= Ryan Blethen =

American newspaper executive (born 1972)

Ryan Blethen is an American newspaper publisher. He is a member of the Blethen family, who have owned a majority stake in The Seattle Times since 1896. Blethen has served as publisher of the newspaper since January 2026 after taking over the position from his father, Frank A. Blethen.

Blethen was born in 1972, the son of Frank A. Blethen, who was to serve as publisher of The Seattle Times from 1985 to 2025. From 1991 to 1996, Ryan Blethen attended Washington State University and studied history. He was enrolled in a journalism school program at the University of Kansas from 1999 to 2000 but did not receive a degree.

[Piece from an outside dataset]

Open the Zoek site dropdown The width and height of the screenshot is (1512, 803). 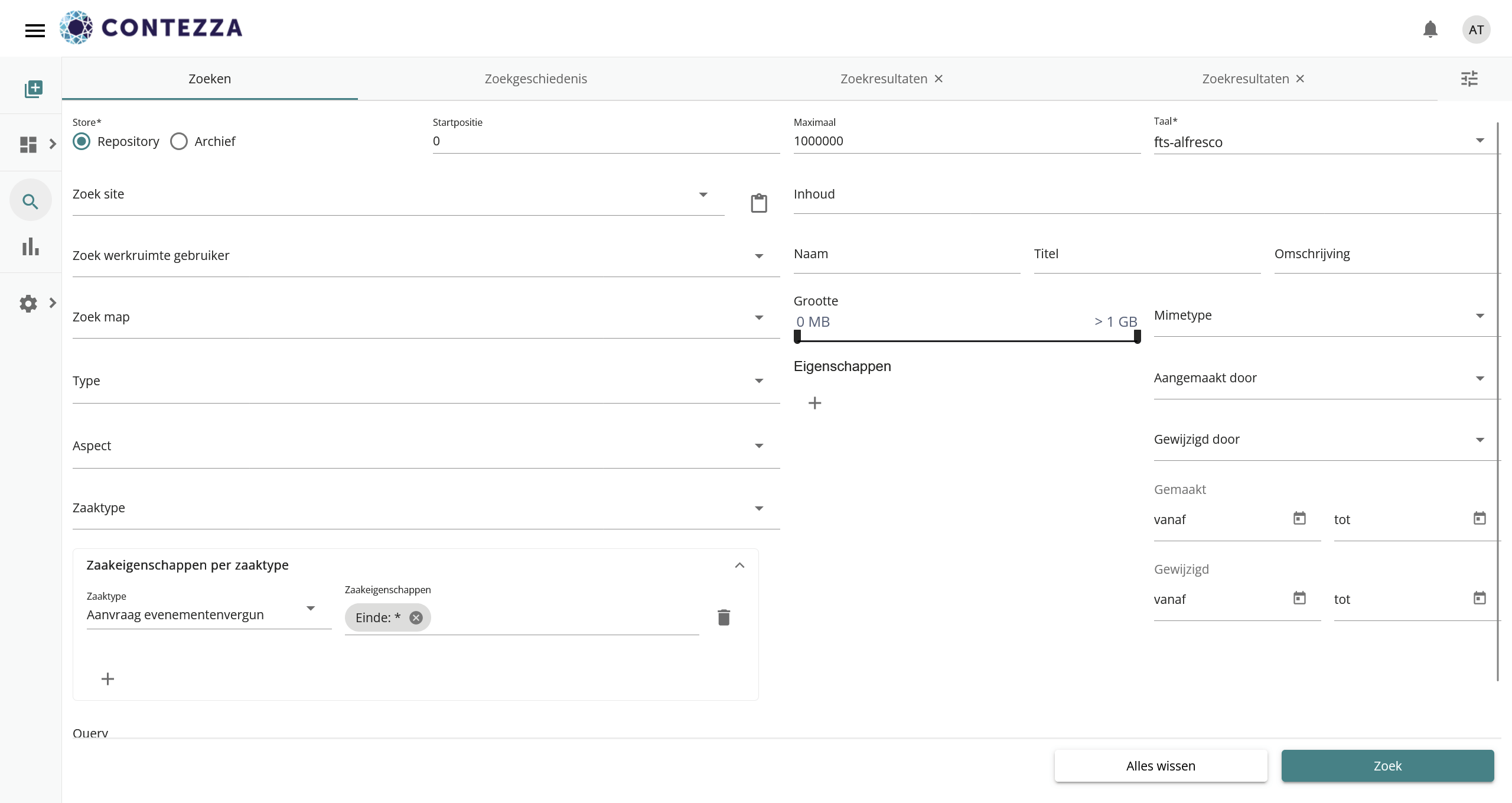pos(703,195)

In 2000, Blethen worked as an intern-reporter at the Blethen family–owned Yakima Herald-Republic; from 2000 to 2001 he branched out of the family organization and reported for The Spokesman-Review—his first full-time job. From 2001 to 2002, Blethen was a reporter for the Portland Press Herald before working there as a regional editor from 2002 to 2005. Because The Seattle Times Company owned the Press Herald at the time, Blethen's 2002 promotion was criticized by some journalist peers as nepotism.

According to a Seattle Times article, Blethen began working for The Seattle Times Company in 1997. At The Seattle Times, he worked as an associate editorial page editor before being named the editorial page editor in 2009. The Stranger reported that this promotion probably made him the youngest person to hold that role "at any major print daily in the country". He held that role until 2011 and continued at the Times in various positions.

On January 1, 2026, Blethen became the publisher of The Seattle Times. Blethen was an assistant managing editor at the time. His father had served as publisher and CEO, and was succeeded in 2026 by Ryan Blethen as publisher and Alan Fisco as CEO.

Ryan Blethen's great-great grandfather is Alden J. Blethen, who purchased what is now The Seattle Times in 1896. He traces his paternal lineage through Clarance B. Blethen and Frank A. Blethen Sr. to his father, Frank A. Blethen Jr. Ryan Blethen is thus a member of the fifth generation of Blethens to lead the newspaper.